– Génial, inspectrice, génial.
– Ne me flattez pas, la théorie du violeur fantôme, elle est de vous, je n’ai fait que l’utiliser dans un autre but.
– Je vous tire mon chapeau.
– Eh bien, remettez-le, si ce type retrouve la sérénité qu’il a perdue l’espace d’un instant et qu’il réfléchit calmement à tout ça, demain, il nous demandera de lui montrer la deuxième déclaration, et alors…
– Dieu est avec nous, Petra, il ne le fera pas.
– Dieu ne s’occupe pas de ces histoires, Fermín ; pour se manifester, il choisirait des affaires plus reluisantes, il apparaîtrait à Ana Lozano en lui montrant le chemin, et elle l’interviewerait à la télé.

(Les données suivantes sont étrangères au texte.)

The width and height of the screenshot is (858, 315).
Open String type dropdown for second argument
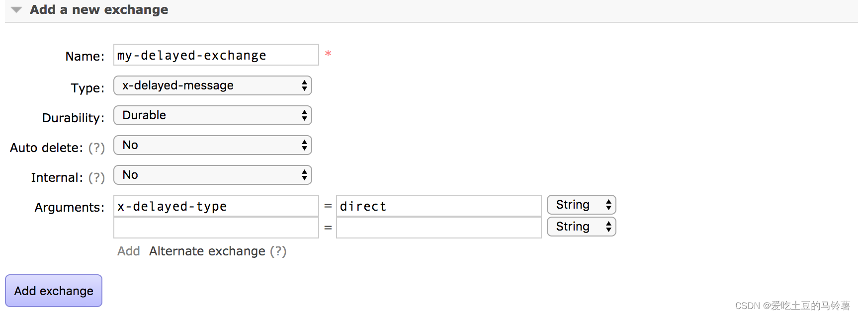coord(581,227)
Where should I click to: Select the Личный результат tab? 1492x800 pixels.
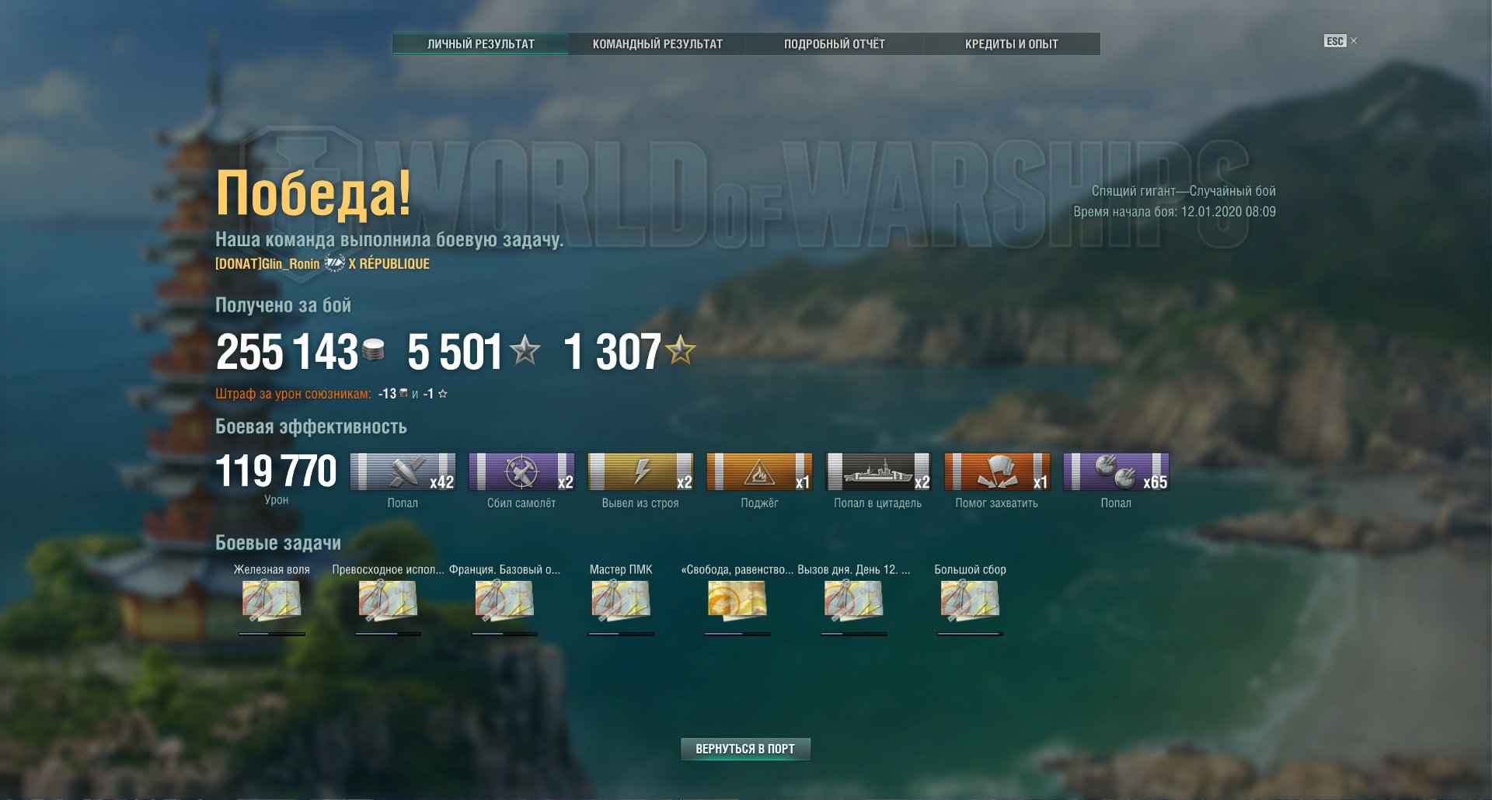coord(481,44)
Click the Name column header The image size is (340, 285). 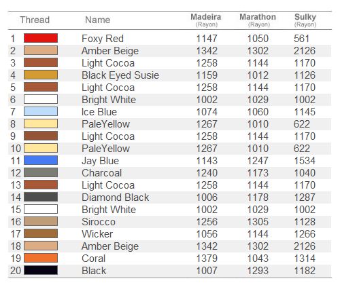click(x=97, y=20)
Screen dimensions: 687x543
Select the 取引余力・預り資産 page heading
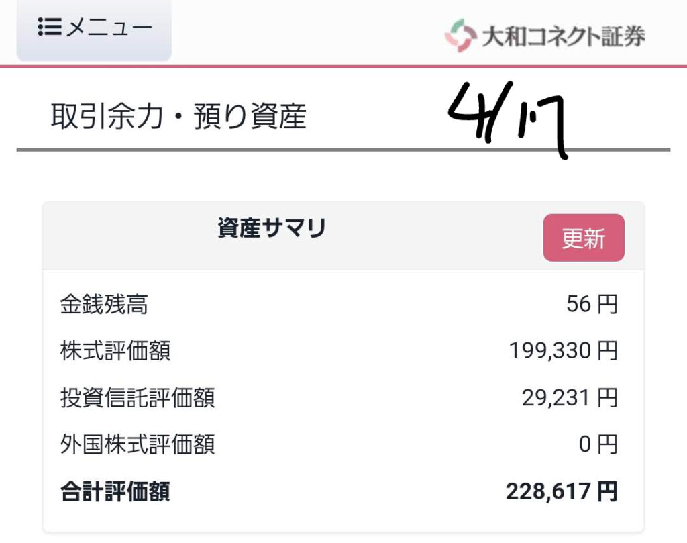(x=178, y=117)
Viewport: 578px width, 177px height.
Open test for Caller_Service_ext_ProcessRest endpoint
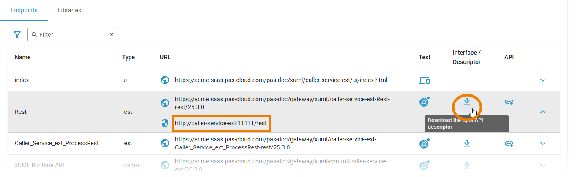pyautogui.click(x=425, y=144)
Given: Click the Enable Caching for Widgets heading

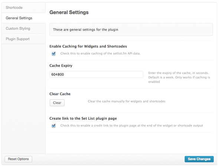Looking at the screenshot, I should pos(88,46).
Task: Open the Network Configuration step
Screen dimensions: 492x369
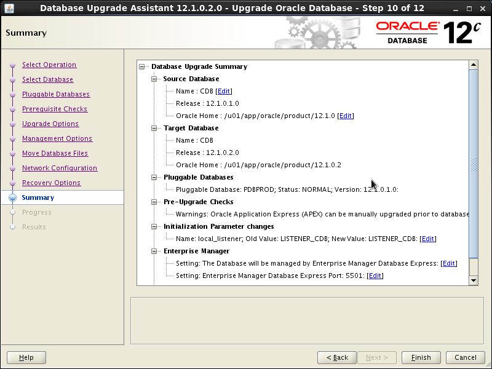Action: (x=59, y=168)
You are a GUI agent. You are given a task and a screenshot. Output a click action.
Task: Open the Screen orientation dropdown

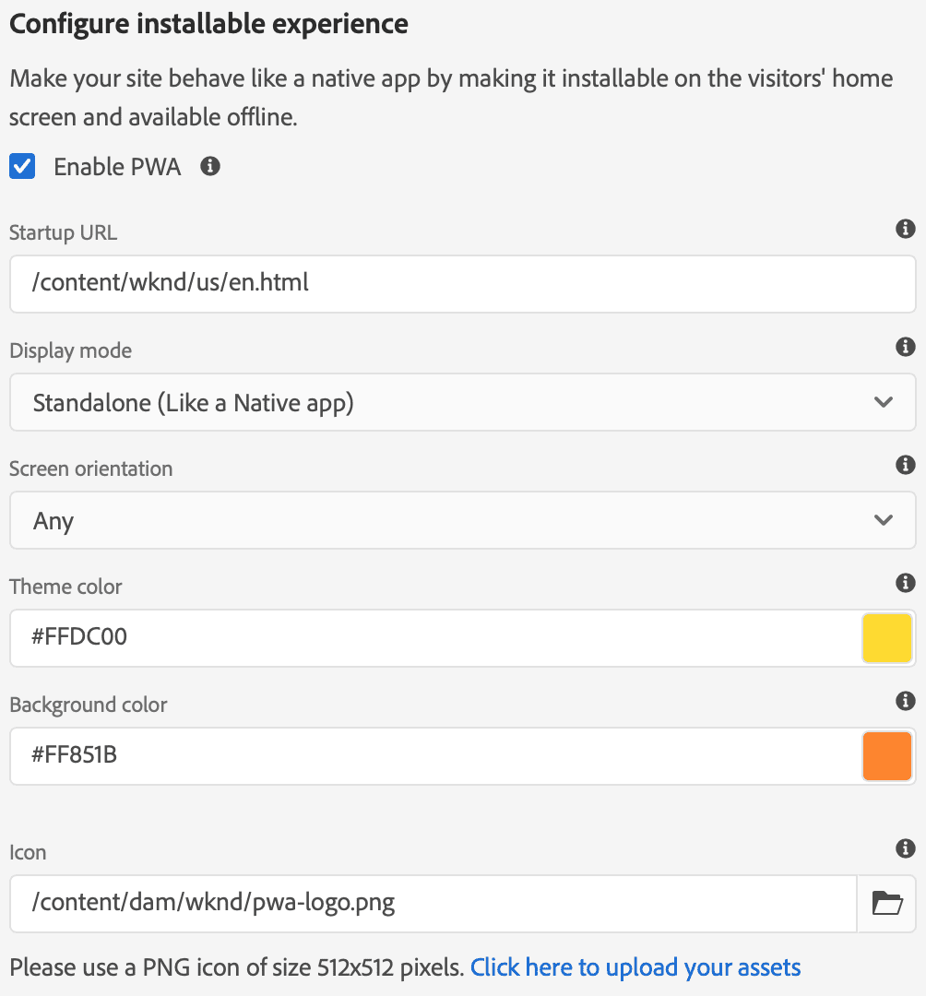(x=883, y=520)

À cinq heures pile, nous nous trouvions dans le bureau du commissaire, Garcia del Mazo était arrivé. C’était un individu qui avait plus ou moins mon âge, pas très grand, avec une petite moustache qui suivait la ligne de sa fine lèvre supérieure. Il était sérieux, minéral, et, si son visage émettait des signaux de communication, je reconnais que mes récepteurs n’étaient pas prêts à les intercepter. On procéda aux présentations d’usage, Coronas essaya de leur donner un tour cordial. Puis il mit les points sur les i.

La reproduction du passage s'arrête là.